Ora però la “sindrome dei Balcani” sta diventando un caso internazionale. Portogallo, Belgio e Italia richiedono che sia fatta piena luce sull’uso di questi proiettili e sul ruolo che la loro radioattività potrebbe aver avuto nello sviluppo di malattie mortali tra alcuni reduci delle guerre balcaniche. Anche la presidenza di turno svedese dell’Unione Europea ha fatto sapere che valuterà attentamente l’eventualità di aprire un’inchiesta sull’uso e sugli effetti delle munizioni incriminate. Intanto, Portogallo, Finlandia, Turchia, Germania e Spagna vogliono sottoporre migliaia di soldati che hanno prestato servizio nei Balcani a test preventivi. Il Consiglio Atlantico, che si terrà il 9 e 10 gennaio prossimi a Bruxelles a livello d’ambasciatori, affronterà i vari aspetti della questione.
Alcuni, come il sacerdote di Assisi Jean Marie Benjamin, a lungo funzionario dell’ONU prima di seguire il cammino religioso, da anni si battono per denunciare la contaminazione causata dall’uranio impoverito in Iraq e che ora potrebbe verificarsi anche nei Balcani. Dal canto suo, il quartier generale delle forze NATO in Europa ribadisce che non esiste alcun nesso scientifico fra i tumori di veterani e l’uso di munizioni all’uranio impoverito.

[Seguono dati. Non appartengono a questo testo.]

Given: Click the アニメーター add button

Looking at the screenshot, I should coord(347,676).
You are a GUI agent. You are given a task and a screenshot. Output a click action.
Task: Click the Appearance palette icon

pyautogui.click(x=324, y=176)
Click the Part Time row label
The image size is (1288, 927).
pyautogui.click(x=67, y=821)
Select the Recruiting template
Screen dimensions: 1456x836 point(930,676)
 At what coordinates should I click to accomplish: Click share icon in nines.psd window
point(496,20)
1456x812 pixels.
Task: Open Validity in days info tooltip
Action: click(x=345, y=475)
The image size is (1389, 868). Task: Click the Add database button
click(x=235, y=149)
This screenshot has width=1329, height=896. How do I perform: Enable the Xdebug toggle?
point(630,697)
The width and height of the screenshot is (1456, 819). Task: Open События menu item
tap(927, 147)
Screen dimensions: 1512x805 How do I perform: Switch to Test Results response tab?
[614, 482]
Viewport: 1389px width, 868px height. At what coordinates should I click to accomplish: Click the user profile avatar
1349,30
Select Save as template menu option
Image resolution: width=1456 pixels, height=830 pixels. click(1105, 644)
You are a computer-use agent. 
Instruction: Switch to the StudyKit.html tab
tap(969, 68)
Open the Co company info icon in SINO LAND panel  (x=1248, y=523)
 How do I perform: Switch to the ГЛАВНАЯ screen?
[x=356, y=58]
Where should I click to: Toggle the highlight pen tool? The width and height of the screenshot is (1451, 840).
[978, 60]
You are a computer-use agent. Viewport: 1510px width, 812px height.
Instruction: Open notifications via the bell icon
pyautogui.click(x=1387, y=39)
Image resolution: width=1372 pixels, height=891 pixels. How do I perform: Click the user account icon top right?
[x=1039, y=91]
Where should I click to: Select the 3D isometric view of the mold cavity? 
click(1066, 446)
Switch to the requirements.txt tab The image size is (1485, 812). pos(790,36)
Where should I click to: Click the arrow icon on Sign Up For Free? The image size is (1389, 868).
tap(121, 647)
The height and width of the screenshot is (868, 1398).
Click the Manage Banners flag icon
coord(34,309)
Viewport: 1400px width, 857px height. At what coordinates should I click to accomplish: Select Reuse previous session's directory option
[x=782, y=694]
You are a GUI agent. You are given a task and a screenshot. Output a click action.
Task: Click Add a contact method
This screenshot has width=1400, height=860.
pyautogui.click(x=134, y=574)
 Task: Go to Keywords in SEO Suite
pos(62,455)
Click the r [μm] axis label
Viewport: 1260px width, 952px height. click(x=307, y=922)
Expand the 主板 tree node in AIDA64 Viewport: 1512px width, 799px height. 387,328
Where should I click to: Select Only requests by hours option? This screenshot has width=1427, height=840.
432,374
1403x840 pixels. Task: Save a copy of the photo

Un rapporto ONU sui rischi di contaminazione dovuti all’utilizzo di queste munizioni dovrebbe essere pronto entro il prossimo marzo. Quattordici specialisti dell’Unep (United Nations Environment Program), tra cui due svizzeri, stanno compiendo approfonditi rilevamenti per comprendere gli effetti sull’ambiente e sulla salute della popolazione dei proiettili all’uranio impoverito. Il lavoro, tuttora in corso, è compiuto in stretta cooperazione con la missione delle Nazione Unite in Kosovo e con la forza di pace nella regione, la Kfor.
Al momento all’UNEP si mantiene il massimo riserbo circa il contenuto del rapporto definitivo e non si rilasciano dichiarazioni sulle polemiche scoppiate in Italia e nel resto d’Europa. In un comunicato stampa, l’agenzia si limita ad alcune osservazioni preliminari certificando il fatto che, “ad un anno e mezzo dalla fine del conflitto è tuttora possibile localizzare i siti colpiti da munizioni con uranio impoverito”.